The U.S. automotive industry has committed to including the safety system in most light vehicles by 2022, but it will likely take longer for the commercial industry to join suit.

Automatic braking could decrease truck fatalities by as much as 47%, according to research by the University of Michigan Transportation Research Institute.

The Truck Safety Coalition, Center for Auto Safety, Advocates for Highway and Auto Safety, and Road Safety America filed a petition with the National Highway Safety Administration to make AEB mandatory for all new trucks.

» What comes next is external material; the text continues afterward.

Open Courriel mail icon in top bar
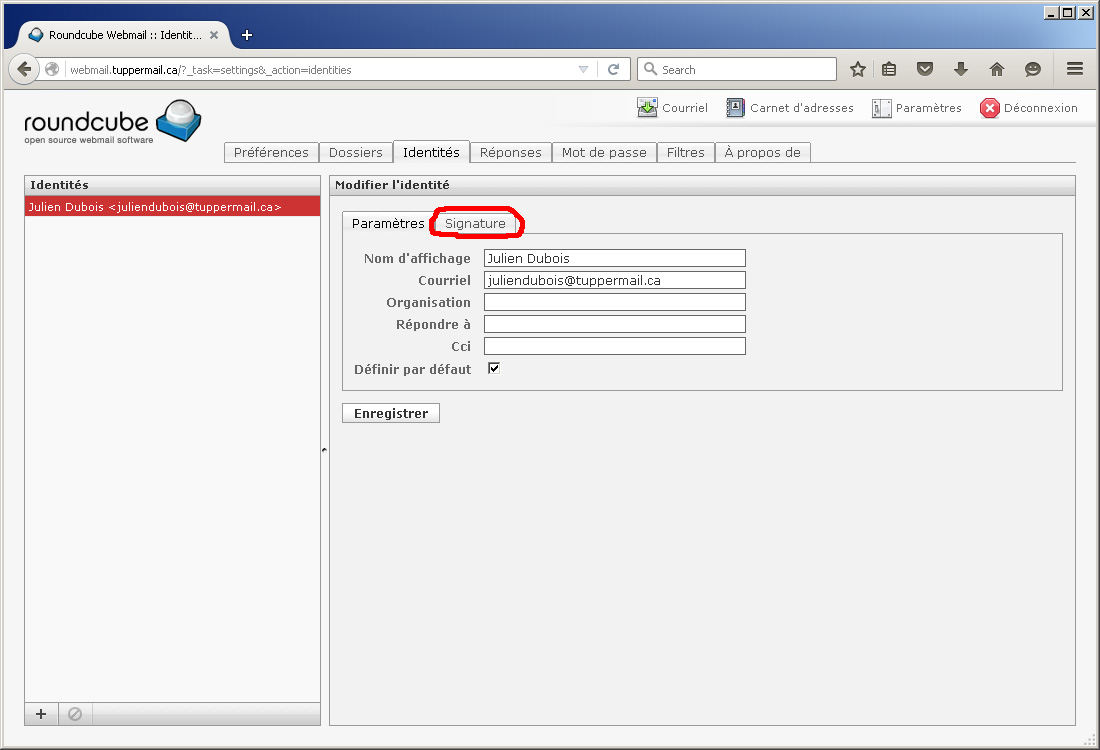 (648, 108)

However, developing a reliable and safe version of the technology for commercial vehicles is a big challenge, due to the size of the vehicles. It would be necessary for the system to not only bring a truck to a quick stop, but also do so without causing the vehicle to flip or lose control.

NHTSA expects it to take more time to develop the required technology and have set no timeline for when the change would be implemented.

The potential for mandatory AEB on trucks may also have a significant impact on the commercial diagnostics and sensors markets, which are likely to grow with a NHTSA mandate, according to market analysts at Research and Markets.

The European Union already mandates collision warning and automatic braking systems on commercial trucks. But U.S. regulators want to ensure that a system like that is safe for use in large vehicles before making it a requirement.

Comments

  1. 1. Paul Johnston [ April 07, 2016 @ 02:08PM ]

    I have not reviewed the referenced Forbes article to understand why they are suggesting a longer time for the HD vehicle population. As HD / MD brake system engineer I am aware of production "AEB" or "FCAM" automatic warning and braking systems in the USA / NA market since 2008. I believe all major vehicle OEM's are providing these systems to their fleet customers with a growing penetration rates year over year. Both Knorr Bendix and WABCO / Meritor WABCO have utilized the European AEB technology and integrated these driver assistance functions in their ABS modules (just like they are doing ESC). The HD / MD brake system suppliers independently and with their MEME / HDMA / HDBMC council have worked with the vehicle OEM's and have had cooperative testing data shared with NHTSA. My expectations is that these "AEB" / "FCAM" systems will be made by some vehicle OEM's standard production before any final NHTSA rule making based on the success to date and the ongoing technology developments to improve target" recognitions along with more aggressive braking system response when activated. Thank you for the opportunity to comment.